Start of Supplied data

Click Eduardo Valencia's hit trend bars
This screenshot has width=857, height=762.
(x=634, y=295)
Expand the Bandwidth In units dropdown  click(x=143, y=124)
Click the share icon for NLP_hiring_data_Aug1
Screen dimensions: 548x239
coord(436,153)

End of Supplied data
Start of Supplied data

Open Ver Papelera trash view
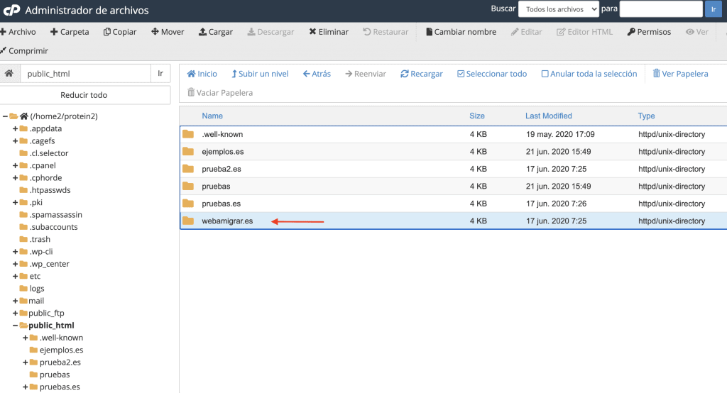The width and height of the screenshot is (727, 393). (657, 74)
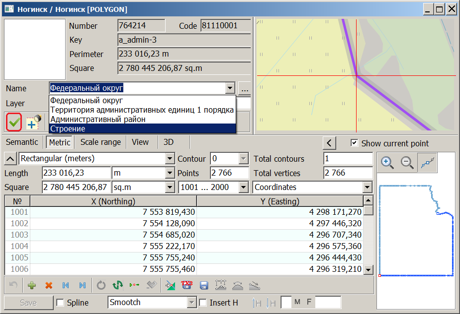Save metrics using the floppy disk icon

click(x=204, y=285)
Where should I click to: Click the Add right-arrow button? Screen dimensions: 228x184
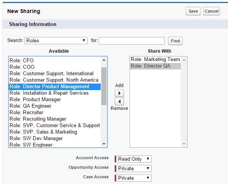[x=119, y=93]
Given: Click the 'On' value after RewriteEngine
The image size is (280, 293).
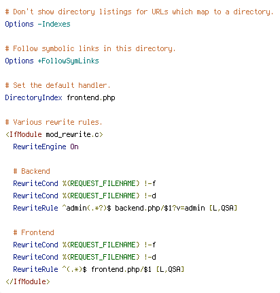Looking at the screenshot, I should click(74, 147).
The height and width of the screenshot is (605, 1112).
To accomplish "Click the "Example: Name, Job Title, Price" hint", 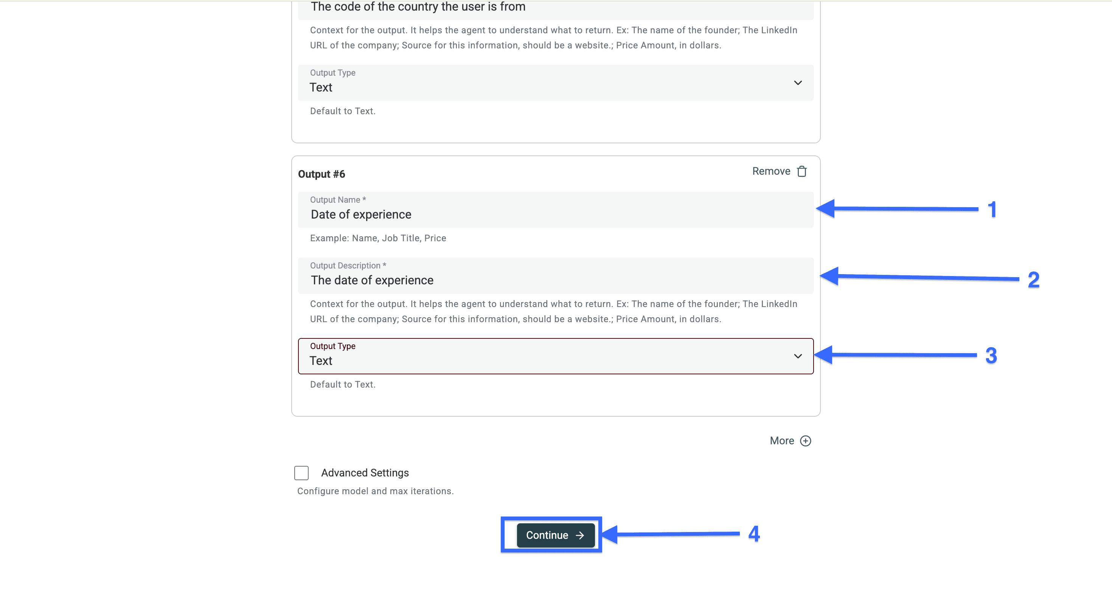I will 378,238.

End of Supplied data

Action item - Your copy should hold the lines from the one with "Open Ver Papelera trash view" up to and including the one with "Given: Click the", exactly as in the data above, and no pictures.

Solution to this task -
Open Ver Papelera trash view
The width and height of the screenshot is (727, 393). (657, 74)
Save metrics using the floppy disk icon

click(x=204, y=285)
Where should I click to: Click the Add right-arrow button? Screen dimensions: 228x184
[x=119, y=93]
Given: Click the 'On' value after RewriteEngine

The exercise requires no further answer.